Exercise 12.29: Gradient Noise Scale

Implement the gradient noise scale (McCandlish et al., 2018), which measures the ratio of gradient signal to noise: $$B_{\text{noise}} = \frac{\text{tr}(\Sigma)}{|G|^2}$$ where $\Sigma$ is the covariance of per-sample gradients and $G$ is the full-batch gradient.

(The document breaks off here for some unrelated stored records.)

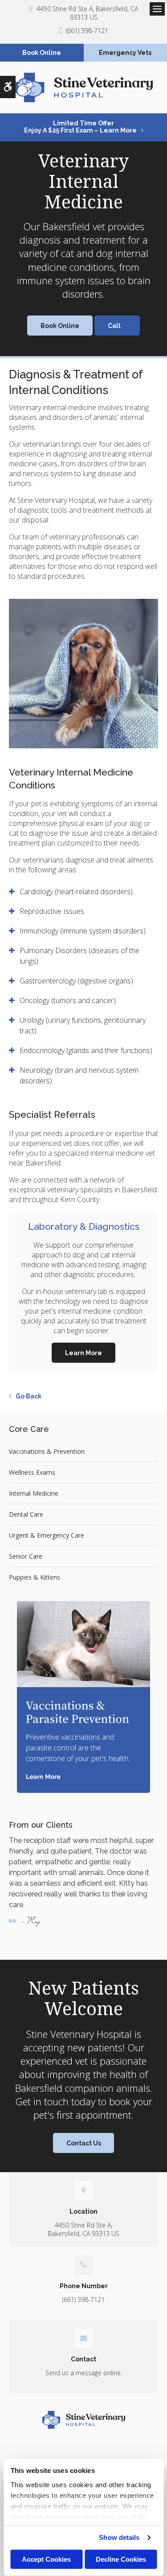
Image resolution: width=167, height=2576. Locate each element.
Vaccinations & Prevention (47, 1451)
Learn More (83, 1352)
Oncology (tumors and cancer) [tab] (68, 1000)
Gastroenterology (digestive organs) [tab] (76, 981)
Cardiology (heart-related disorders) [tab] (76, 891)
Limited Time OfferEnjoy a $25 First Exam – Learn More (80, 127)
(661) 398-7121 (87, 30)
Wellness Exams (32, 1472)
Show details (119, 2537)
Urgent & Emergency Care (46, 1535)
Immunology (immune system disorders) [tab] (83, 931)
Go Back (28, 1396)
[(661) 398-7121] (117, 325)
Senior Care (25, 1556)
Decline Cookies (121, 2559)
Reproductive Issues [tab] (52, 911)
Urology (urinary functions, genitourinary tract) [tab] (83, 1025)
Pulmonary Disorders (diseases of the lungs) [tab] (79, 956)
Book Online (41, 52)
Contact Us (83, 2143)
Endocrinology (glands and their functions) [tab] (86, 1050)
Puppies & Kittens (34, 1577)
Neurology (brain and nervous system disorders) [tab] (79, 1075)
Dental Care (26, 1514)
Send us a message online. (83, 2373)
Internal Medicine (33, 1493)
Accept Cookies (46, 2559)
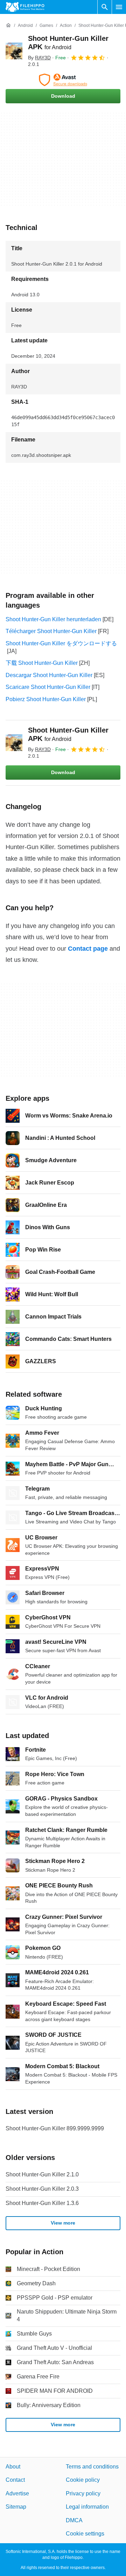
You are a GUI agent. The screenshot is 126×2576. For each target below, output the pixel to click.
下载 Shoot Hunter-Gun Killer (42, 663)
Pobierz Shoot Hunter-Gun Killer (46, 699)
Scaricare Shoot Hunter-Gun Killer (48, 687)
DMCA (74, 2520)
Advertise (17, 2493)
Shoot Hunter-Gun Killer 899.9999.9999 (55, 2128)
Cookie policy (83, 2480)
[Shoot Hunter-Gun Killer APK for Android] (14, 51)
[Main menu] (119, 7)
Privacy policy (83, 2493)
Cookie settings (85, 2533)
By (39, 57)
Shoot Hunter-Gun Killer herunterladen (53, 619)
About (13, 2467)
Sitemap (16, 2507)
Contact (15, 2480)
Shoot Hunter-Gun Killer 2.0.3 (42, 2189)
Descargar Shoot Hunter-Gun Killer (49, 675)
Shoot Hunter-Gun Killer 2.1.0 (42, 2174)
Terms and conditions (92, 2467)
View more (63, 2223)
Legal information (87, 2507)
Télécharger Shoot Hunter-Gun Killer (51, 631)
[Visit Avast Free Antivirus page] (63, 80)
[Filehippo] (25, 7)
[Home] (8, 25)
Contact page (88, 948)
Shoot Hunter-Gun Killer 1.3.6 (42, 2203)
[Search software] (105, 7)
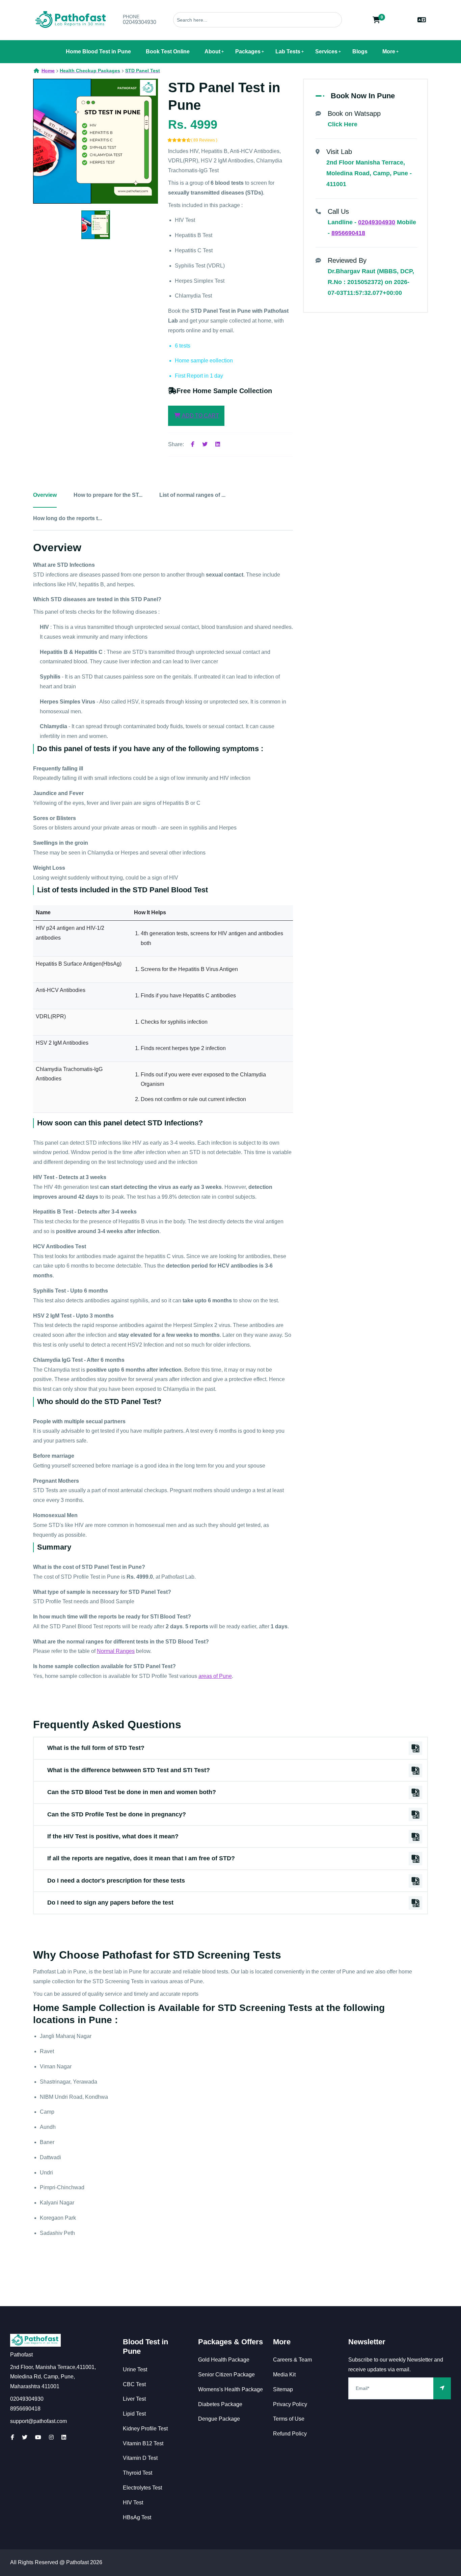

Estimate this by comparing gradients computed with different batch sizes.

Exercise 12.30: Training with Noisy Labels

Simulate training with label noise: 1. Take MNIST and randomly flip 10%, 20%, and 40% of labels 2. Train the same model with standard cross-entropy on each noisy dataset 3. Train with label smoothing on each noisy dataset 4. Train with a symmetric cross-entropy loss (Wang et al., 2019) on each noisy dataset 5. Compare test accuracy (on clean test set) for all combinations

Integration Exercises

Exercise 12.31: End-to-End Pipeline

Build a complete, production-ready training pipeline for classifying CIFAR-10 that includes: - Data loading with augmentation (random crop, horizontal flip, normalization) - A configurable CNN architecture - AdamW optimizer with parameter groups (different weight decay for norm/bias) - Cosine annealing with warmup - Mixed precision training - Gradient clipping - Checkpointing (best model and periodic) - Early stopping - TensorBoard logging - Reproducibility (seeds, deterministic algorithms)

Target: 93%+ test accuracy with a ResNet-style architecture.

Exercise 12.32: Training Diagnostic Dashboard

Create a function that takes a training log (dictionary of metrics over time) and generates a comprehensive diagnostic report including: 1. Loss curves (train and val) with annotations for learning rate changes 2. Accuracy curves with the gap between train and val highlighted 3. Gradient norm plot with a horizontal line at the clipping threshold 4. Learning rate schedule plot 5. A text summary of potential issues (overfitting, underfitting, instability)

Exercise 12.33: Ablation Study

Starting from the full training recipe in Section 12.11, systematically remove each component and measure the impact on final validation accuracy: 1. No weight initialization (use PyTorch defaults) 2. No normalization layers 3. No learning rate warmup 4. No gradient clipping 5. No weight decay 6. No data augmentation 7. No mixed precision (FP32 only) 8. No learning rate schedule (constant LR)

Report results in a table and discuss which components have the largest impact.

Exercise 12.34: Transfer Learning Pipeline

Implement a transfer learning pipeline that: 1. Loads a pretrained ResNet-18 from torchvision.models 2. Replaces the final classification head for a new task (e.g., Flowers102) 3. Uses discriminative learning rates (lower LR for pretrained layers) 4. Implements gradual unfreezing (first epoch: only head; then unfreeze top layers; then all) 5. Uses the training techniques from this chapter (warmup, cosine schedule, mixed precision)

Compare against training from scratch.

Exercise 12.35: Reproducing a Paper's Training Recipe

Choose one of the following papers and reproduce their training recipe exactly: 1. ResNet (He et al., 2016): SGD, momentum 0.9, step decay, weight decay 1e-4 2. BERT fine-tuning (Devlin et al., 2019): AdamW, linear warmup, linear decay 3. GPT-2 (Radford et al., 2019): Adam, cosine schedule with warmup

Train on a small dataset and verify that your implementation matches the paper's described setup.